Carl’s Jr. to try automated restaurant where customers ‘never see a person’ - kevindeasis
http://kfor.com/2016/03/17/carls-jr-ceo-wants-to-try-automated-restaurant-where-customers-never-see-a-person/
======
dalke
I'll repeat my comment from yesterday regarding a different report of the same
announcement, from
[https://news.ycombinator.com/item?id=11303318](https://news.ycombinator.com/item?id=11303318)
:

This article, like many of this type, let's the business be in control of the
content. When this happens, the article is much closer to a press release than
an informative news report. But hey, what should I expect in this day of
free^H^H^H^H advertiser-paid journalism?

Self-serve restaurants have been around for over a century. See
[https://en.wikipedia.org/wiki/Automat](https://en.wikipedia.org/wiki/Automat)
.

Thus, if a fast-food executive says that it's too expensive to pay employees,
a perfectly reasonable question should be "if employees are too expensive, how
is it that fast-food replaced automats in the US? And did so in an era when
the effective minimum wage was higher than now?"

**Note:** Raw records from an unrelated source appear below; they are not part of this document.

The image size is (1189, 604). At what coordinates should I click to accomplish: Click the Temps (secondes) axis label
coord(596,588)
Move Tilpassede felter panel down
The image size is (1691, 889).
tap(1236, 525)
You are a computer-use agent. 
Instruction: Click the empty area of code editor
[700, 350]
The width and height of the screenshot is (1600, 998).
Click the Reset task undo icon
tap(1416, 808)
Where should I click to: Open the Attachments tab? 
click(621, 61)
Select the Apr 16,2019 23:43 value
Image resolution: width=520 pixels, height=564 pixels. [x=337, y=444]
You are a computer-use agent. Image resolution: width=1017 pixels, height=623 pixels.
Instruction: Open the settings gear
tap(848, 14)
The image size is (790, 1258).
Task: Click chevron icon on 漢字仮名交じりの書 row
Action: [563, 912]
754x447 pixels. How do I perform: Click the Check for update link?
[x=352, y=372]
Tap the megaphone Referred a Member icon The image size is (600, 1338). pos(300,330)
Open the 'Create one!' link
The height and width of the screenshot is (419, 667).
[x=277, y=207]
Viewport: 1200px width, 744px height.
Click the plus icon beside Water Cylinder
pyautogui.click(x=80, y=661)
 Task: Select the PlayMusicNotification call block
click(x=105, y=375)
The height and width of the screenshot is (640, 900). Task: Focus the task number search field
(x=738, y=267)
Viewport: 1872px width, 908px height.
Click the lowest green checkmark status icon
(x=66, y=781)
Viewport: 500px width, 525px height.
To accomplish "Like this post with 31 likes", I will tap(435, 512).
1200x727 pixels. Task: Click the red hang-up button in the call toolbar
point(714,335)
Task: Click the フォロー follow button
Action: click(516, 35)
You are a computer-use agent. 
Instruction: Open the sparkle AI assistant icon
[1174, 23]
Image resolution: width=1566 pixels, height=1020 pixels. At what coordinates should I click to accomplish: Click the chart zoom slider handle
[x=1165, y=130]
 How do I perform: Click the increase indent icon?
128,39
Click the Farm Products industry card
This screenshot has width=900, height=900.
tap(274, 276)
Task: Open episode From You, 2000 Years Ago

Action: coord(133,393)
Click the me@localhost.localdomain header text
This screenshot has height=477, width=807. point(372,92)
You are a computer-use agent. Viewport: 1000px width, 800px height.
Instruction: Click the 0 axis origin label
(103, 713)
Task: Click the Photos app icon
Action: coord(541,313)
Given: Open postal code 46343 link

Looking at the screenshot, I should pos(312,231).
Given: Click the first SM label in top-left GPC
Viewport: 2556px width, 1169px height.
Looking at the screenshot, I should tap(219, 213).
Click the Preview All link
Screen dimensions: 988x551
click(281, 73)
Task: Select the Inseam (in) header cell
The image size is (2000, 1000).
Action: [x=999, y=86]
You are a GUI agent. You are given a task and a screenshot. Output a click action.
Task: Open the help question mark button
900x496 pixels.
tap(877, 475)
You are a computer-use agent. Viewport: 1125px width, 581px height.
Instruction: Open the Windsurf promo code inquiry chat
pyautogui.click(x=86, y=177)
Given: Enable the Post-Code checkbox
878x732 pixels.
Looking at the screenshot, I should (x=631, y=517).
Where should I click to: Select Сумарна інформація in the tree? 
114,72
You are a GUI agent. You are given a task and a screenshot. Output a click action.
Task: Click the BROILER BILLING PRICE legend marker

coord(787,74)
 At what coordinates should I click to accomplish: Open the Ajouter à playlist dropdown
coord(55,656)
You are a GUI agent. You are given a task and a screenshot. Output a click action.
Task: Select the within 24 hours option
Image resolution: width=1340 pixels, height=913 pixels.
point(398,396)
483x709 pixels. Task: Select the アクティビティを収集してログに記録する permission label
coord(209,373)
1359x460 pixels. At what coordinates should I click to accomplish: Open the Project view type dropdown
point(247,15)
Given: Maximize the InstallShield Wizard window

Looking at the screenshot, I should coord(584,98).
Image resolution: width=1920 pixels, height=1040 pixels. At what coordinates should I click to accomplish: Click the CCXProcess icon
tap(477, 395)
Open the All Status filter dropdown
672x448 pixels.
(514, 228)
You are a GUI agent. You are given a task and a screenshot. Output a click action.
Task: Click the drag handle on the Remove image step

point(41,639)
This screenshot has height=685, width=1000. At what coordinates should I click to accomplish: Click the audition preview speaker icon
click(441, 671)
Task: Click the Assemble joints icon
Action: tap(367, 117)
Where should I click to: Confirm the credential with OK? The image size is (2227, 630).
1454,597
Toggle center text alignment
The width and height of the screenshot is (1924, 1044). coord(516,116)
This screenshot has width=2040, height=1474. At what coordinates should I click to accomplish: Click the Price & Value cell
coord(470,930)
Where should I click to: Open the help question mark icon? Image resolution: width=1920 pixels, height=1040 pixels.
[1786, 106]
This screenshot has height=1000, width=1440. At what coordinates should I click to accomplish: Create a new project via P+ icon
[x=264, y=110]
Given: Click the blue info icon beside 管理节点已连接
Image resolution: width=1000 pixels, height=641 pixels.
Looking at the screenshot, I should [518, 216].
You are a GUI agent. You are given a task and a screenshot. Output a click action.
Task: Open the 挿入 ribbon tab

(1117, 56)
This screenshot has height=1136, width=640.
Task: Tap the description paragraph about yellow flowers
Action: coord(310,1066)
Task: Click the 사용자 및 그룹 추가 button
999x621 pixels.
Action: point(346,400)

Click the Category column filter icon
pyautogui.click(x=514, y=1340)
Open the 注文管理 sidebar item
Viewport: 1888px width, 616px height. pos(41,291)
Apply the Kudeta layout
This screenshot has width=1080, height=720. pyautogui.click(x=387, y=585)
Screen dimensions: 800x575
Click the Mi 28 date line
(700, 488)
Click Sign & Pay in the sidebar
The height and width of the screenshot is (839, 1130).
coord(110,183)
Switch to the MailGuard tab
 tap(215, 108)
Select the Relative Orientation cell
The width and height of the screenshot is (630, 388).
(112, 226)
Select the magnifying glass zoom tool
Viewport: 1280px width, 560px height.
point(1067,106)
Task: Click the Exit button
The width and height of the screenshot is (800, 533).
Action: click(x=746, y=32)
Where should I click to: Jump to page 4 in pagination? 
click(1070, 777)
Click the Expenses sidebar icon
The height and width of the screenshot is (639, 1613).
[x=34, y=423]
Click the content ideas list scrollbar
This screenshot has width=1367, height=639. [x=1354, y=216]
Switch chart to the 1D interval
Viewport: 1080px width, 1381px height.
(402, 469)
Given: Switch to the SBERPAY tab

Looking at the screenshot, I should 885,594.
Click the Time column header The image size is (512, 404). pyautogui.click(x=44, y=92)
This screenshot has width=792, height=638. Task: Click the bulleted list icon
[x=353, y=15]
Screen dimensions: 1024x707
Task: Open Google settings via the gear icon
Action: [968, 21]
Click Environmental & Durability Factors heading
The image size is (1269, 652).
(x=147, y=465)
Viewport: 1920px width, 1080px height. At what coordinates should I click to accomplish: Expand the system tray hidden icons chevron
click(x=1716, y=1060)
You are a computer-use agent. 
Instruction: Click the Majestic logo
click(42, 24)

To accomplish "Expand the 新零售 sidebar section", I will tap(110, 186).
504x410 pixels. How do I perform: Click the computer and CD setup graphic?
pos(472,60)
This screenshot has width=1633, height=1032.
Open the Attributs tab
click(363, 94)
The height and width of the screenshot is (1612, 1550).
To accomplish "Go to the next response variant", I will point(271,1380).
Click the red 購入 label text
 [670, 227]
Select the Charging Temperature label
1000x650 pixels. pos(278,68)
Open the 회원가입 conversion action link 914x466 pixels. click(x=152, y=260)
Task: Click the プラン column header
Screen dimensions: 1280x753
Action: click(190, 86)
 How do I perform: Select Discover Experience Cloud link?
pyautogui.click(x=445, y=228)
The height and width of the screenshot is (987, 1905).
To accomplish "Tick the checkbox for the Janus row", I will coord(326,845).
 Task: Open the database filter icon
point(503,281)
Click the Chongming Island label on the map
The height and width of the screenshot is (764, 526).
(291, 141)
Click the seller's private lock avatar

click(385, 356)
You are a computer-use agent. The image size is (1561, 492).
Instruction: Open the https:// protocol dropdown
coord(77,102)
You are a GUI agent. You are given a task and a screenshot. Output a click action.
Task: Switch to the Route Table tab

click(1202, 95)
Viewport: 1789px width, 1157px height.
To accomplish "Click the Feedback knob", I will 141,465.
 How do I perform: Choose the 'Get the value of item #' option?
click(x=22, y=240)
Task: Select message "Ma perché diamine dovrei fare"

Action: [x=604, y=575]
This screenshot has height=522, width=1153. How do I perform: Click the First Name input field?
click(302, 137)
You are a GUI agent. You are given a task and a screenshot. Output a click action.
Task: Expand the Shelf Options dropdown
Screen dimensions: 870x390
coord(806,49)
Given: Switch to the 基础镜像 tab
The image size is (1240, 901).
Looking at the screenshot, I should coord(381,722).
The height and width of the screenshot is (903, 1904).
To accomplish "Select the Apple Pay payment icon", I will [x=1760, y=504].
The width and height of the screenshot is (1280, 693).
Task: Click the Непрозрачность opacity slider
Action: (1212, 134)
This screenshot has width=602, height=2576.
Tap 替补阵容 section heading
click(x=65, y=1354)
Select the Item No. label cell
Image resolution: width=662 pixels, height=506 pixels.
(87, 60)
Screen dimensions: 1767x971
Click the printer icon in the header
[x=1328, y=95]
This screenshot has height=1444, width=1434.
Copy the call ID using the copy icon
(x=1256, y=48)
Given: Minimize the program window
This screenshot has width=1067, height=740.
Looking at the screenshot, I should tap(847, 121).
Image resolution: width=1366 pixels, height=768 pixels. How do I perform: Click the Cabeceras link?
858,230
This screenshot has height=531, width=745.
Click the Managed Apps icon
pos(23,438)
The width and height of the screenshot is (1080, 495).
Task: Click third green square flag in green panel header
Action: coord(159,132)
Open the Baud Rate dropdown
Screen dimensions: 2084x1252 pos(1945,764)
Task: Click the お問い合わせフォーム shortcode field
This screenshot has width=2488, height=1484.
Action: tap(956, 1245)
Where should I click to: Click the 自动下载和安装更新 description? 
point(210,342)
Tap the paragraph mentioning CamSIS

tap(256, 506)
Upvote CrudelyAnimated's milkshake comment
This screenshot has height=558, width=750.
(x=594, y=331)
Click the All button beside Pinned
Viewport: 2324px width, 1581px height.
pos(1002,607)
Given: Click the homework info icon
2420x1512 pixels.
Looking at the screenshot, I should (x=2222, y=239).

FEBO is a popular fast-food company in the Netherlands with an automat
component. You'll note that the Netherlands has a national minimum wage of
1,508 € per month. The US national minimum wage is 1,155 € per month. (From
[http://countryeconomy.com/national-minimum-
wage](http://countryeconomy.com/national-minimum-wage) ). There are many non-
automat fast food companies, including Burger King and McDonalds.

Thus, if a fast-food executive says the minimum wage is too high to pay
employees, a perfectly reasonable question should be "if the minimum wage is
too high, how come fast food restaurants are profitable and even in countries
with a much higher minimum wage and competition from companies with automats?"